Slovakian opposition party pushes for higher fees for land-based gaming venues

Slovakian opposition party pushes for higher fees for land-based gaming venues

The Slovakia Movement has criticised a decision to reduce a proposed fee on slots and tables. 

Slovakia.- The Slovakia Movement party, normally presented as business-friendly populists, is pushing for higher fees for land-based gaming venues in the country. The party has criticised government plans to reduce a proposed €9,300 flat fee for each additional device or table by up to 60 per cent.

The government has decided to reduce the proposed fee to €4,400 per slot machine in gaming halls and €6,000 for each video terminal in a physical venue.

MPs Michal Šipoš and Július Jakab continue to push for the €9,300 fee, claiming that the government’s decision to lower the levy will result in €52m in lost revenue for the state. They described the move as a “tax bonus“, arguing that big gambling operators should pay more tax to stop them from “extorting people in Slovakia”, with average player spending said to have increased fourfold.

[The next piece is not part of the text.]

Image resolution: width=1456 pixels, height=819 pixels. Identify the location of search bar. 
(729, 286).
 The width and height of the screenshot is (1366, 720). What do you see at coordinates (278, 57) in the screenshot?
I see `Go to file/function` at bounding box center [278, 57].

“People lost one and a half billion in gambling last year. And that’s what makes up profits – profits of extremely wealthy companies that make money from human misery, and here we have a government that cannot tax them,” Jakab said..

Šipoš said Slovakia should look to Austria and Poland as models for their approach to gaming tax. Slovakia currently levies a flat fee per device plus a tax of 27 per cent on GGR. In Poland, there is a 12 per cent tax on stakes for sports betting and a 50 per cent tax on net revenue from slot machines and table games.

There’s also a 10 per cent withholding tax on gambling winnings in Poland. The Ministry of Finance has recently announced plans to increase this tax to 15 per cent from January 2026. The draft proposal would also extend the levy to winnings from international and EU-based gambling platforms, meaning that Polish residents would face tax obligations on cross-border gambling income.

Meanwhile, Slovakia’s Ministry of Finance recently confirmed the appointment of Libuša Baranová as the new director general of Slovakia’s Office for the Regulation of Gambling (ÚRHH). It’s the second change at the top of the gambling regulator this year following the appointment of Jana Mravíková in April.

Mravíková stepped into the position following the departure of Martin Bohoš, who had led the authority since 2019. Finance minister Ladislav Kamenický reassigned Mravíková as director of the Department of Economics and Operations as of October 1.